Ottimo lavoro che può rientrare comodamente nei bei film neorealisti in cui a essere ritratta è la figura di un uomo chiuso nel proprio elevato concetto di sé e incapace di aprirsi all'esterno. La sua professione è quella di macchinista nelle Ferrovie dello Stato, ambiente descritto molto fedelmente così come perfetti sono gli ambienti familiari e quello dell'osteria, a quei tempi seconda casa per molti uomini. Forse si può rimproverare al film l'eccessiva morale finale e una recitazione troppo caricata di Germi.
I gusti di Lythops (Documentario - Poliziesco - Thriller)

Almicione 23/5/17 20:38 - 765 commenti

La miseria causa dolore e sofferenze, ma quando tutto va male basterebbe aggrapparsi alle piccole cose nate dall'umanità della povera gente; questo il messaggio che Germi, qui nei ruoli di attore e regista (nei quali se la cava bene) vuole passarci. Langue invece la sceneggiatura, che già a metà film non ha più nulla da dire e ripropone sempre le stesse situazioni che paiono immutate. Un film politico, apprezzato e apprezzabile più per il significato (in piena ottica neorealista) che per la godibilità.
I gusti di Almicione (Drammatico - Gangster - Thriller)

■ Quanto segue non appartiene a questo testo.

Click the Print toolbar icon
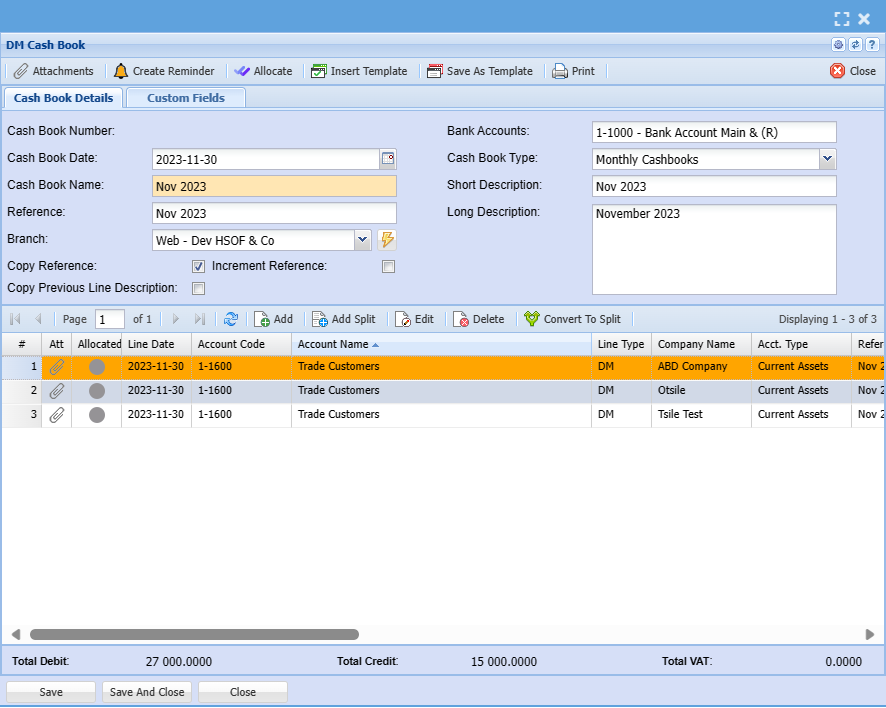The height and width of the screenshot is (708, 886). pyautogui.click(x=560, y=71)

Vitgar 27/4/15 12:01 - 586 commenti

Film neorealista di Germi che ha subito non poche critiche da una certa corrente ideologica del periodo. Ma Germi non era certo tipo da farsi intimidire e grazie alla collaborazione di Giannetti in veste di sceneggiatore confeziona un prodotto valido anche se sicuramente molto invecchiato. Alcune situazioni sono un po' "melense" ma nell'insieme è un film che assume significati ben precisi descrivendo il cambio generazionale dell'Italia post-bellica. Da vedere.
I gusti di Vitgar (Commedia - Thriller - Western)

Straffuori 12/8/09 14:16 - 170 commenti

Capolavoro neorealista del grande Germi. Semplice e potente come recita il promo negli extra del dvd. Germi immenso, fantastico nelle vesti del duro Marcocci, grande cast di co-protagonisti con Urzì, Koscina, Della Noce, Giuffrè... Storia struggente, ricca di sentimento, speranza e cinica realtà. Belle le musiche e le riprese dall'interno del locomotore.